It is next insisted that proofs of loss were not furnished within thirty days aftér the fire, as required by the policy. Where proofs of loss are served on an insurance company and retained without objection, and the company refuses to pay the loss, denying all liability under the policy on grounds other than defects in the proofs of loss, any further performance of the condition in regard to proofs is waived. (Continental Ins. Co. v. Buckman, 127 Ill. 364.) There were here five distinct losses. As to proof under losses 4 and 5 no question is made. As to the other losses, evidence was introduced tending to prove that proofs of loss were furnished within thé time required, and also that the insurance company repudiated all liability within thirty days of each of the losses, and thus waived proofs of loss. Whether proofs of loss were served on the company or were waived was a qüestion of fact which the Appellate Court found against appellant, and the judgment of the Appellate Court is conclusive of the question.

It is also insisted in the argument that the policy does not cover the property destroyed. By the terms of the policy the insurance company insured the railroad company against loss or damag'e by fire on the following property: “§52,750 on rolling stock as described below, or leased, and for which the assured are liable, which is to be covered wherever it may be, whether in any engine or car house or repair shop, or otherwise upon the line of the road hereby insured, or upon any branch railroad operated by the insured, as their interest may require.” The cars destroyed were the property of other railroad companies, and were at the time of the loss being moved over appellee’s line of road for other companies, to whom appellee was responsible for any loss that might happen to such foreign cars.

--- --- ---

Work to do: Copy the stretch of the court opinion from "It is also insisted" through "such foreign cars.", swapping "rolling stock" for "railway equipment".

Provided material:
--- --- ---

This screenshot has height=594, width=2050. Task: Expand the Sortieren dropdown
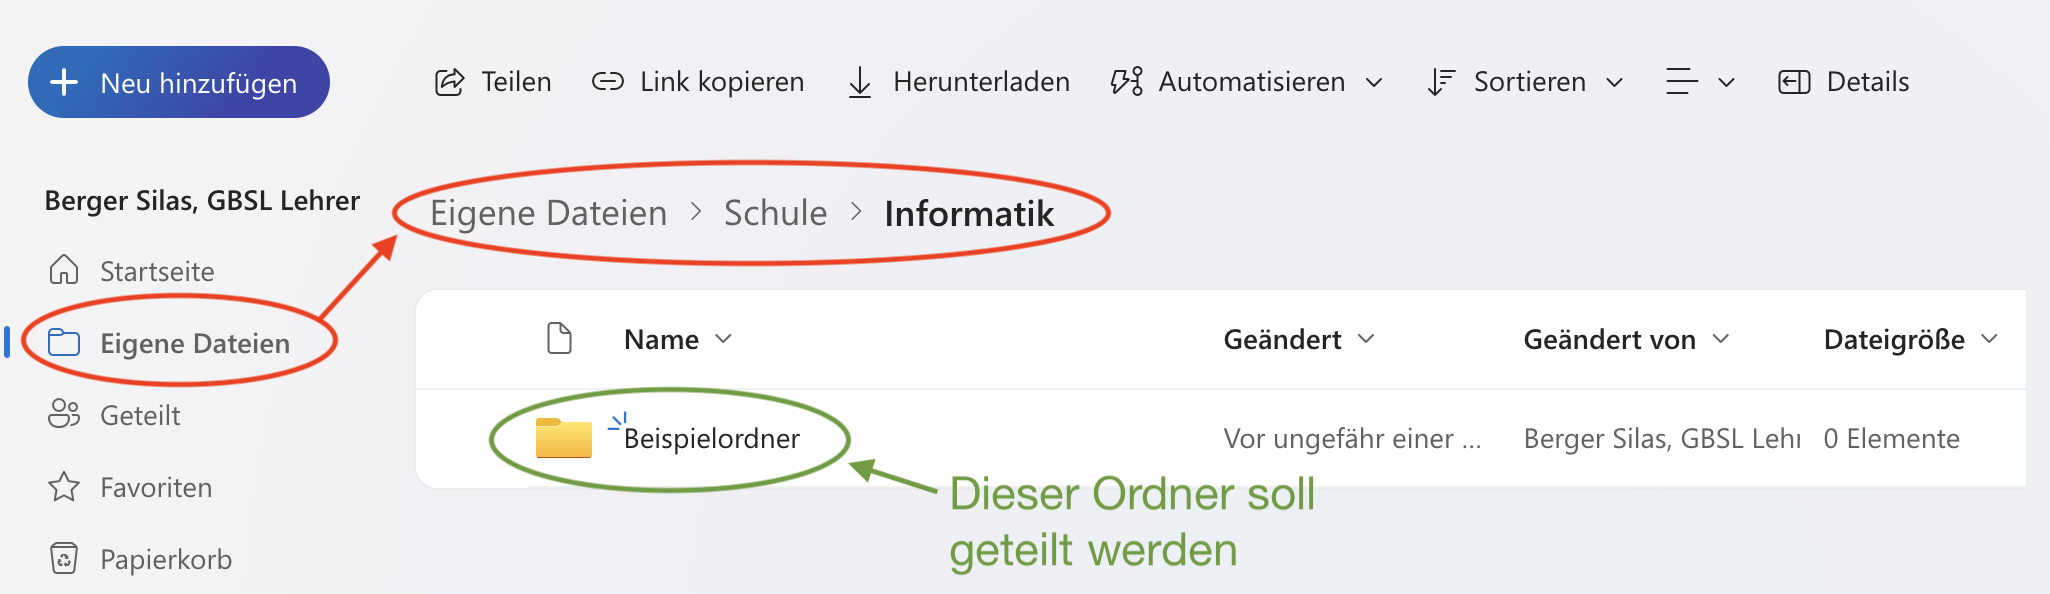[x=1614, y=82]
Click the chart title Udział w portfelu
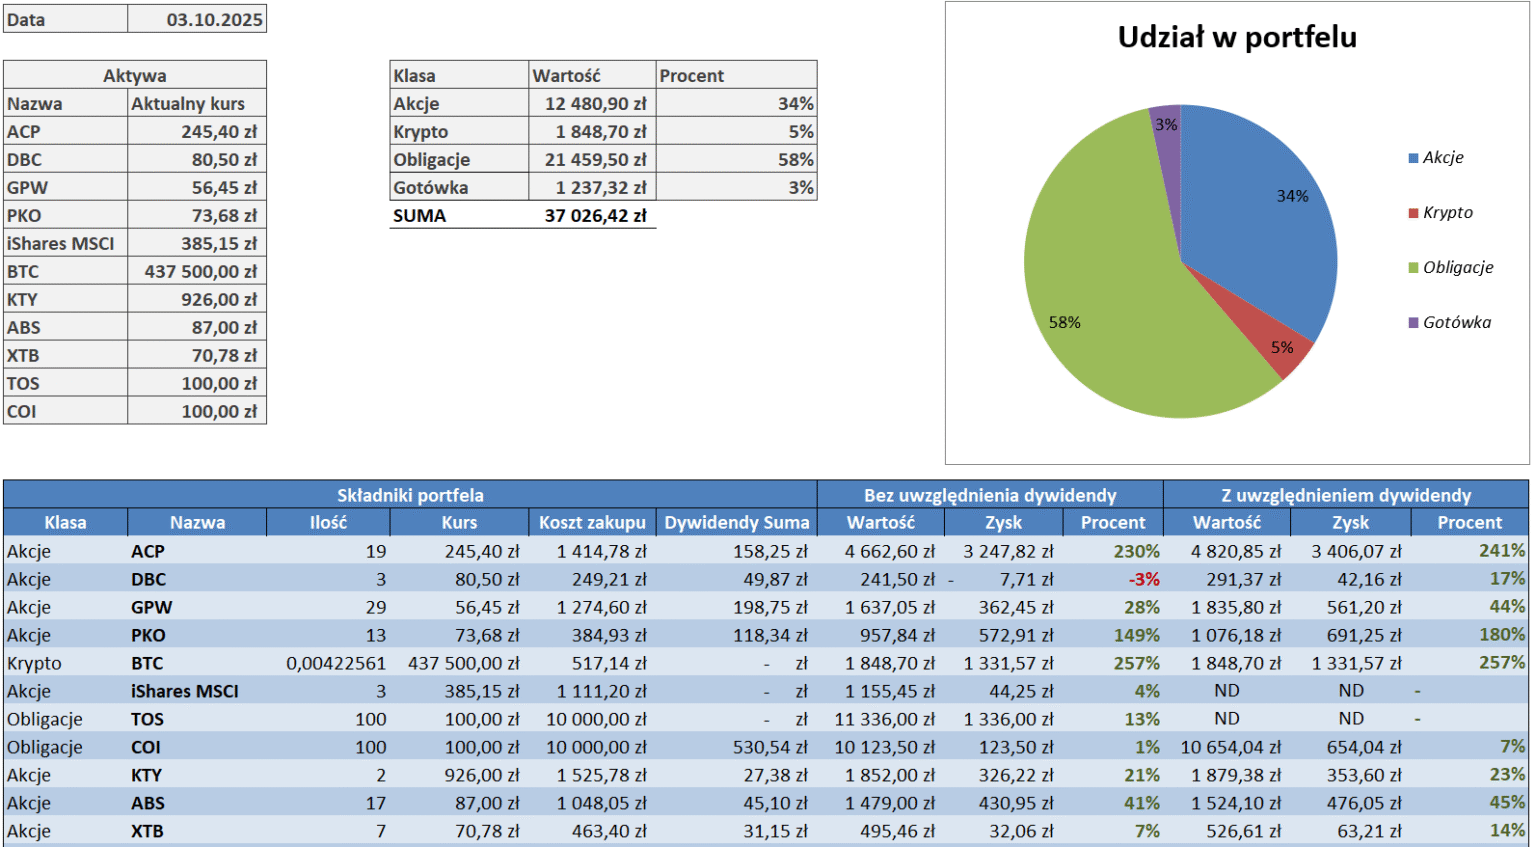 (1237, 37)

--- --- ---

Exercise answer:
It is also insisted in the argument that the policy does not cover the property destroyed. By the terms of the policy the insurance company insured the railroad company against loss or damag'e by fire on the following property: “§52,750 on railway equipment as described below, or leased, and for which the assured are liable, which is to be covered wherever it may be, whether in any engine or car house or repair shop, or otherwise upon the line of the road hereby insured, or upon any branch railroad operated by the insured, as their interest may require.” The cars destroyed were the property of other railroad companies, and were at the time of the loss being moved over appellee’s line of road for other companies, to whom appellee was responsible for any loss that might happen to such foreign cars.